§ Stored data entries
####################
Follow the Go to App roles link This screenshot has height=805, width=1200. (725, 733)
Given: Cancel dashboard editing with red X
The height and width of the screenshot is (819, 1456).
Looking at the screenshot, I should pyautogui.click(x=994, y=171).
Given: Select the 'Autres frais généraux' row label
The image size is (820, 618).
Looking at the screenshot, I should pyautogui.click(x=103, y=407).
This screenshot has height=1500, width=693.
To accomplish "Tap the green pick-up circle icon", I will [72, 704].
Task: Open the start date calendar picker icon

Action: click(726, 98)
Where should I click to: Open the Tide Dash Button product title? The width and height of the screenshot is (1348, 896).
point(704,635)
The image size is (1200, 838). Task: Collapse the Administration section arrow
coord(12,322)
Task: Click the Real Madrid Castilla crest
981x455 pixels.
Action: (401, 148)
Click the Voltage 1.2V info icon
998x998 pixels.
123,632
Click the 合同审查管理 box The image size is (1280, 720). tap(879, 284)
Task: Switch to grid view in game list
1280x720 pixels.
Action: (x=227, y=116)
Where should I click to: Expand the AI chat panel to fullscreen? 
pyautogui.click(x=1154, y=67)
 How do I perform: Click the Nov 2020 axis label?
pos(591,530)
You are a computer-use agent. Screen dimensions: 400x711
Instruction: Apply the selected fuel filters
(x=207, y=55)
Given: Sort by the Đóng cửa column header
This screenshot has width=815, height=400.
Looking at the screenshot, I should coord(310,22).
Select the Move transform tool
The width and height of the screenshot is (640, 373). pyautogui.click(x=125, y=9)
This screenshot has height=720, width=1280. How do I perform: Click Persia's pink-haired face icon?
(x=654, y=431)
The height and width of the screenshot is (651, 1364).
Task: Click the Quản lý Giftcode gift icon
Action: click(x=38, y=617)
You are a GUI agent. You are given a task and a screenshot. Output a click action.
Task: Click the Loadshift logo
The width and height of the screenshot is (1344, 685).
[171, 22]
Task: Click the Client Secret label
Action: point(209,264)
####################
§ WHAT TO PRODUCE
Where a line of the data holds "agent", show that line.

§ YOUR RESPONSE
You are a computer-use agent. Screen dimensions: 400x711
You are a GUI agent. You are given a task and a screenshot. Output a click action.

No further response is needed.